> EXERCISE INSTRUCTIONS:
1. From the climate action post, return the passage starting with "350 or bust" and going on through "at Stephen Harper.", copied word for word.
2. Shorten the paragraph of the climate action post that begins "Alas, my government is actively sabotaging" into a brief list that keeps its main facts.

━━━ PAGE EXCERPT ━━━

Saturday, October 24, 2009

350 or bust

Today was the “international day of climate action” organized by the 350.org coalition. It was a united signal to world leaders that urgent action is needed in the Copenhagen summit starting Dec 7. My particular group brought homemade noise-makers to Place des Spectacles (in Montreal) and made 350 seconds of cacophony aimed straight at Stephen Harper.

I’m very pleased to learn about 350.org. It is the most inclusive, focused, and well-organized anti-climate-change group thus far. National initiatives haven’t worked so far, and I hope this kind of internationalist approach will be more effective.

Alas, my government is actively sabotaging efforts to reach a workable, effective agreement to limit climate change. First, by taking no action to satisfy our Kyoto protocol obligations—Canada is already 34% above our 2012 CO2-emission targets. Second, by obstructing efforts to expand and improve Kyoto—our negotiators are calling for an entirely new framework, which would take several years to negotiate.

We should not only blame the Conservative Party or their voters for this shortsightedness. No one should be surprised that a party built on Alberta’s petrodollars is opposed to restrictions on fossil fuels; and there will always be fearful and ignorant voters who support an impossible return to “the good old days” (although I am disturbed that they are so numerous at this critical junction). No, the other half of the Canadian establishment is equally responsible. The Liberals were in power for the first decade of our Kyoto obligations, and they took no significant action. Even now, after yet another year of shrinking glaciers, spreading pests and diseases, droughts, wildfires, freak weather, and rising sea levels, Liberal inaction is blocking the way forward. After all, the Conservatives are a minority in Parliament, and by uniting with the environment-friendly NDP and BQ, the Liberals could implement controls on emissions. A case in point is Bill C-311, the Climate Change Accountability Act, an NDP private member’s bill currently in its third reading in the House of Commons. It would set emission targets for 2020 and 2050 (25% and 80% below 1990 levels) and give regulators the power to punish polluters. This version of the Act was introduced in February, and there has been a push to pass it before the Copenhagen summit to give Canadian negotiators a strong negotiating position. However, last week the Liberals delayed the reading by another 30 days, which likely means it won’t be passed in time for Copenhagen. Ignatieff is just as bad as Harper (of which more later).

━━━ SUPPLIED ENTRIES ━━━

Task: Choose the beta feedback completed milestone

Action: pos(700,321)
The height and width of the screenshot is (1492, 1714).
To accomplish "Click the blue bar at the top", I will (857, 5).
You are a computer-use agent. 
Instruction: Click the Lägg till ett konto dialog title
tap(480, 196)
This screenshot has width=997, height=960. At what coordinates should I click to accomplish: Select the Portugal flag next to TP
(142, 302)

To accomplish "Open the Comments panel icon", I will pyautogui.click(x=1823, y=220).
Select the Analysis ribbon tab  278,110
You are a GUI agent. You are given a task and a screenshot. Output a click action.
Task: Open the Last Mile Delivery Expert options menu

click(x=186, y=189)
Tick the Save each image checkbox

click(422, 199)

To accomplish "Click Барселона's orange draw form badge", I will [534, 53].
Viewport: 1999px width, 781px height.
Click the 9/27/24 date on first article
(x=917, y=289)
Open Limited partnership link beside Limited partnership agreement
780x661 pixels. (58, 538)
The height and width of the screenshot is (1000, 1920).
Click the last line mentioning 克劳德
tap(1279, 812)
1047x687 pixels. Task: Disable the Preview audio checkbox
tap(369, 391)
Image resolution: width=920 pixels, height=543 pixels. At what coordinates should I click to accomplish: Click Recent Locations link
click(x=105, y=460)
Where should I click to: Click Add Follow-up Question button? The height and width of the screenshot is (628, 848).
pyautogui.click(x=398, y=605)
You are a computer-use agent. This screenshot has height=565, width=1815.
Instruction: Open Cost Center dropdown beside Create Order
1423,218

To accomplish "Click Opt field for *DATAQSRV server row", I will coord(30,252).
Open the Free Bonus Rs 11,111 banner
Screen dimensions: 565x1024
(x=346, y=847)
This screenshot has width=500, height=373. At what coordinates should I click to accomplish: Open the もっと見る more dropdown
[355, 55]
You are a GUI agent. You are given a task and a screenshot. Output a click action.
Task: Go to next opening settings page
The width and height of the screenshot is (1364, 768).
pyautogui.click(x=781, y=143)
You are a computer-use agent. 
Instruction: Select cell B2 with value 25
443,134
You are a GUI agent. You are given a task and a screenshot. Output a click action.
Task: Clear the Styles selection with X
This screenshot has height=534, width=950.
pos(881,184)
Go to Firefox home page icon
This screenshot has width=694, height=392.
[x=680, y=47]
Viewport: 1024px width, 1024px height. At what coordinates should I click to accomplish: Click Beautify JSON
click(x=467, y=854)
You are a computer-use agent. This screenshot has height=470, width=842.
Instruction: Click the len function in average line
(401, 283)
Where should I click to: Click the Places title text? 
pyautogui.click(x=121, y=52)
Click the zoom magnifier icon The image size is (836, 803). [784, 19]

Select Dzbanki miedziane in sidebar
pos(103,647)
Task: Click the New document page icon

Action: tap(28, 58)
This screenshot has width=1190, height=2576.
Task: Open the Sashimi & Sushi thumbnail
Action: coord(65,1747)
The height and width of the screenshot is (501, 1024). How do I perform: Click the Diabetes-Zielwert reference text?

━━━

> EXERCISE RESPONSES:
1.
350 or bust

Today was the “international day of climate action” organized by the 350.org coalition. It was a united signal to world leaders that urgent action is needed in the Copenhagen summit starting Dec 7. My particular group brought homemade noise-makers to Place des Spectacles (in Montreal) and made 350 seconds of cacophony aimed straight at Stephen Harper.

2.
Canada's government is actively sabotaging efforts to reach a workable, effective agreement to limit climate change:
- It has taken no action to satisfy Canada's Kyoto Protocol obligations, and Canada is already 34% above its 2012 CO2-emission targets.
- It is obstructing efforts to expand and improve Kyoto, with its negotiators calling for an entirely new framework that would take several years to negotiate.